Ach! Vielleicht ist für mich auch einst der vielgrüne Wald so abgestorben!

Oft möcht ich alles in Gedichten niederschreiben, und ich fühle es jetzt, wie die Dichter entstanden sind. Du vermagst das Wesen, was Dein innerstes Herz bewegt nicht anders auszusprechen.

Ich habe endlich einen neuen Kupferstich von unserm Albert gesehn, den er seit meiner Abwesenheit gemacht hat. Du wirst ihn kennen, es ist der lesende Einsiedler. Wie ich da wieder unter euch war! Denn ich kannte die Stube, den Tisch und die runden Scheiben gleich wieder, die Dürer auf diesem Bilde von seiner eignen Wohnung abgeschrieben hat. Wie oft habe ich die runden Scheiben betrachtet, die der Sonnenschein an der Täfelung oder an der Decke zeichnete; der teure Hieronymus sitzt an Dürers Tisch. Es ist schön, daß unser Meister in seiner frommen Vorliebe für das, was ihn so nahe umgibt, der Nachwelt ein Konterfei von seinem Zimmer gegeben hat, wo alles so bedeutend ist, und jeder Zug Andacht und Einsamkeit ausdrückt.

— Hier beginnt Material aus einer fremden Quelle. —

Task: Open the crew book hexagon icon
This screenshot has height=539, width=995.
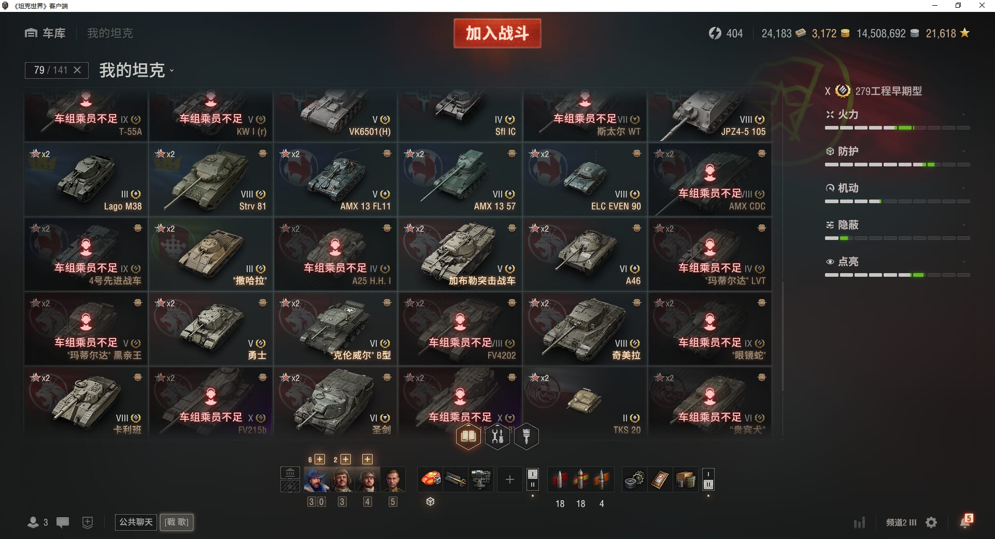Action: (468, 436)
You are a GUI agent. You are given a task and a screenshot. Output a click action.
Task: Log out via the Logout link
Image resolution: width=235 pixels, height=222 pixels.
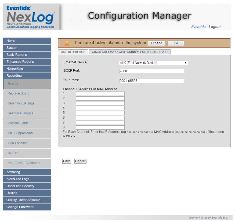pos(215,27)
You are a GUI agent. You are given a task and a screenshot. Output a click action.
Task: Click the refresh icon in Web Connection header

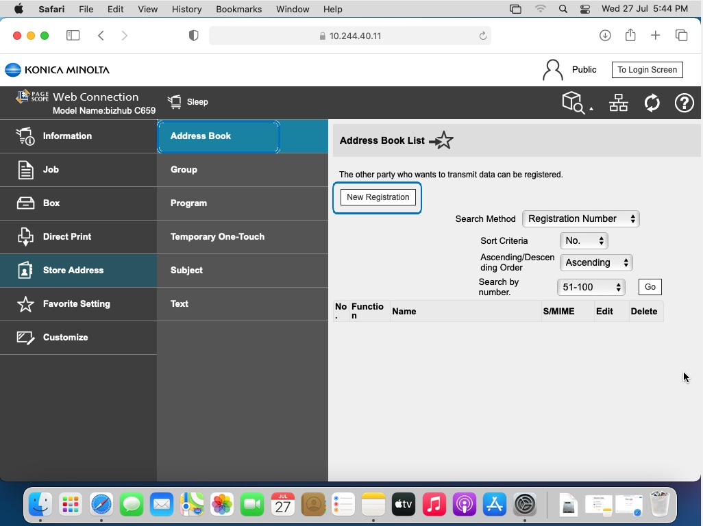click(652, 103)
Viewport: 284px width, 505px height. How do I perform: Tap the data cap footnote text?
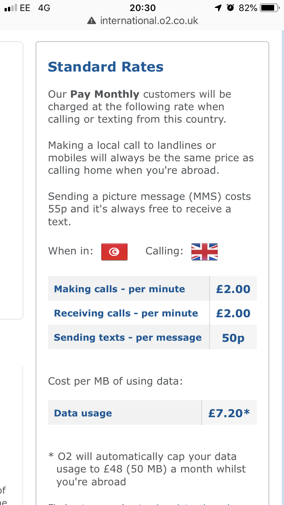coord(147,469)
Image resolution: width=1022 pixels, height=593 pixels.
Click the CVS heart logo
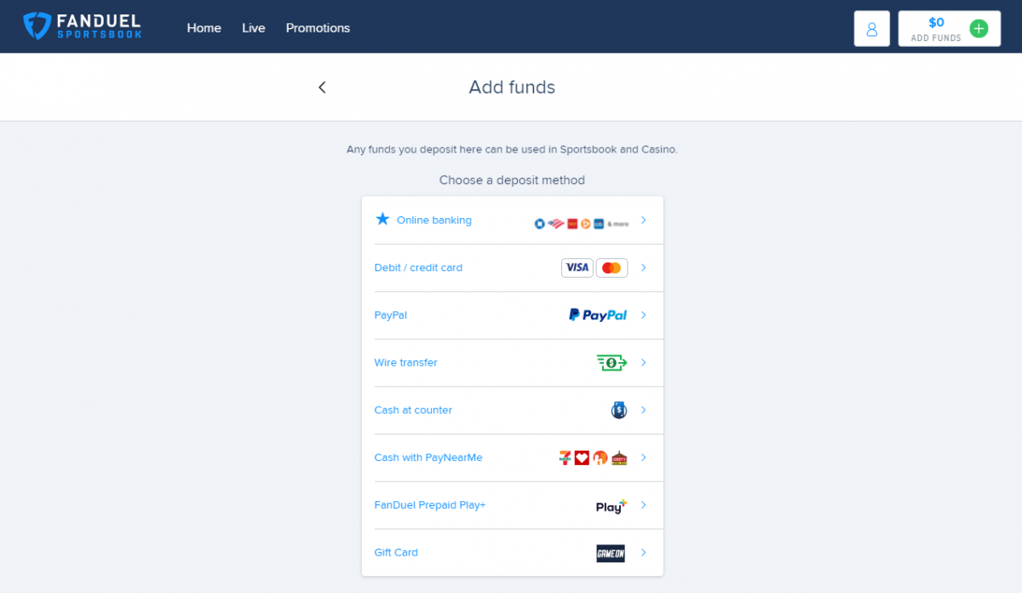coord(583,458)
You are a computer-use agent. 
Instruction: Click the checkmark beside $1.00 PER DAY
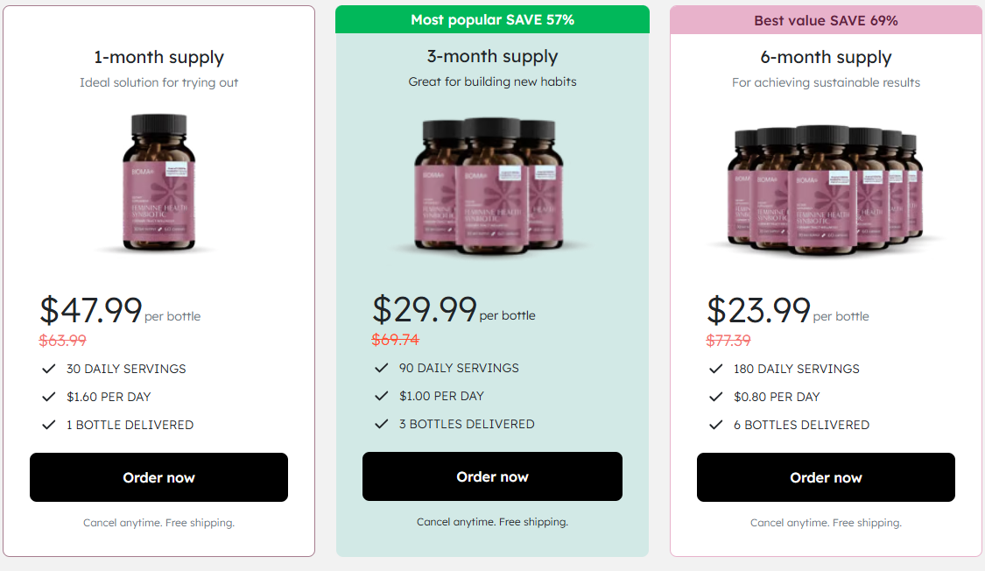[x=383, y=396]
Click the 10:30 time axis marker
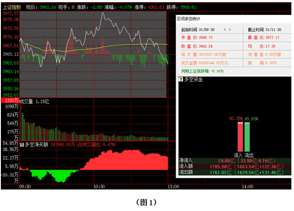The width and height of the screenshot is (294, 211). tap(99, 187)
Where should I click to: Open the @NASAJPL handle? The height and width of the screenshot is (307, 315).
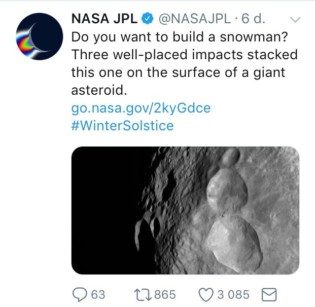pyautogui.click(x=195, y=18)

Ich gehe auf meinem Wege oft in die kleinen Kapellen hinein, und verweile mich dabei, die Gemälde und Zeichnungen zu betrachten. Ob es meine Unerfahrenheit, oder meine Vorliebe für das Altertum macht, ich sehe selten ein ganz schlechtes Bild; ehe ich die Fehler entdecke, sehe ich immer die Vorzüge an jedem. Ich habe gemeiniglich bei jungen Künstlern die entgegengesetzte Gemütsart gefunden, und sie wissen sich immer recht viel mit ihrem Tadel. Ich habe oft eine fromme Ehrfurcht vor unsern treuherzigen Vorfahren, die zuweilen recht schöne und erhabene Gedanken mit so wenigen Umständen ausgedrückt haben.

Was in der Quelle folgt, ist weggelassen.